When the world tour is over (the ‘I Drink’ part), we move to the ‘Therefore I am’ part as he discusses what ‘I’ means. This is by far and away the most difficult chapter and full absorption is not entirely required for the book to be enjoyed as a whole. After that, it’s the meaning of wine – how for example is great wine different from great art or great music and how can we understand taste? Can we describe it? Then we have ‘the meaning of whine’ where he takes a pot shot at prohibitionists and ‘mad mullahs’ who he feels are as addicted to anger as drunks are to alcohol. The last chapter sees Sartre’s Being and Nothingness become Being and Bingeing as he discusses the misuse of pleasure.

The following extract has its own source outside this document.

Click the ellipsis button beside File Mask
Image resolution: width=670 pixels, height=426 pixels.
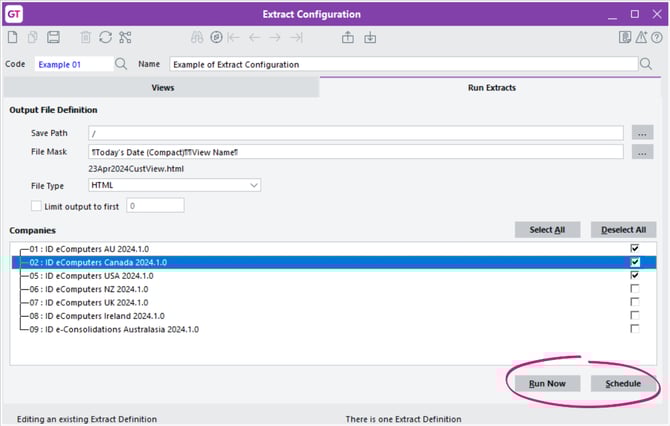(x=642, y=152)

At the end of the book, we get a section on what to drink with what and here Scruton is not going anywhere near ‘pinot with lamb’, rather, one should drink Tuscan wine with Hegel and a New Zealand Chardonnay with Schopenhauer, philosophy’s unrelenting pessimist. Most philosophers you could name and many you couldn’t are briefly discussed here in the contexts of their work and the corresponding pairing.
However, a special mention goes to Sam the Horse with whom Scruton clearly enjoyed a close relationship. We learn by the middle of the book that ‘in my duties as a wine critic, I try out a full bottle on Sam the Horse, stirring a glass-full into his oats and studying his reaction, I can make no distinction between his relishing the wine and his merely enjoying it’. By the back though we learn that despite what has just been said, ‘Sam has his preferences’. We are told that Sam the Horse most eagerly gobbles his oats when laced with rosé, with Scruton suggesting that Sam’s firm favourite is Amethystos from Greece, ‘available at Oddbins’; I can only wonder to know how the producers of the wine and Oddbins feel about that fact.
Overall, this is a satisfying and challenging read and a book that should appeal to wine lovers and wine thinkers. One feels from the book that Scruton himself is a fascinating individual though not without his own issues, painting a picture of a man nursing a bottle of Bordeaux alone in a backwater French farm with only Sam the Horse for company. His sheer intelligence though and scope of learning together with an often brilliant turn of phrase and a gentle but tickling wit ensure a good read. One can only smile at his ‘first principle’ of drinking that despite his rants against spirits, beer and cocktails (i.e. anything that’s not wine) states that ‘you should drink what you like, in the quantities you like. It may hasten your death, but this small cost will be offset by the benefits to everyone around you’. That is most certainly my kind of philosophy.